Tunnicliffe, Enoch

Enoch 

Tunnicliffe

1893 - 1917
Aged23
Rank Sergeant
Service no.9/14860
Regiment Leicestershire Regiment 9th Battalion
DiedMarch 2, 1917

About

About
Enoch
Tunnicliffe

Enoch’s parents, Harry Tunnicliffe and Sarah Ann Stone were originally from Stone in Staffordshire, they had two children, William born 1887, Agnes born 1889 before they moved to Northampton where they married in 1890. Harry was a Boot and Shoe Maker and Sarah Ann was a Shoe Machinist. Their daughter Carrie was born the following year. The family moved to Leicester and by 1901 they were living at 68 Sheridan Street. Harry was working as a Shoe Laster and Sarah was a Laundress. After their move to Leicester they had three more children, Enoch born 1893, Clement born 1896 and Gladys born in 1907. By 1911 oldest son William was a Railway Platelayer, Agnes, Carrie and Enoch were working in Boot Manufacturing and Clement at the age of 15 was a GPO Messenger.

Enoch was working as a Shoe Hand when at the age of 21 he enlisted into the army, his paperwork shows that he had previously served in the 1st Royal Scots for 7 days when he was discharged to support his widowed mother. His father had died at the age of 48 in 1912 and was buried at St. Mary Magdalen Church in Knighton.

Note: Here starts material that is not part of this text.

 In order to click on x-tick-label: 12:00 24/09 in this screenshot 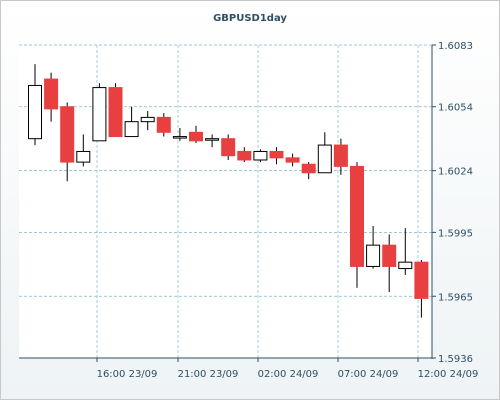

He had enlisted on 7/9/1914 and was posted to France on 29/7/1915. Following his promotion on 25/9/1916 he was wounded in action on 28/10/1916, later he was able to re-join his unit on 7/11/1916. Not long after on 2/3/1917 he was Killed in Action at the age of 23 and was buried at Vermelles, British Cemetery in France, his inscription reads ‘He Saved Others Himself He Cannot Save Jesu Mercy’.

Clement, Enoch’s younger brother also served it the army. At the age of 19 he joined up on 3/6/1915 after working as a Waggon Repairer. He was in the Leicestershire Regiment, 17th Battalion and was wounded on 14/7/1916 at Mamez Wood on the Somme in France, he was admitted to hospital after being shot in the Elbow, but was able to re-join his unit. On the 10/7/1918 he had to forfeit 19 days pay and was awarded 14 days detention following his Absence without Leave from 17th June until he was apprehended by the Civil Police on 5th July.

Clement survived the war and married Jenifer Morriss at St Michael & All Angels Church on Christmas day 1920, he died in 1958 aged 62.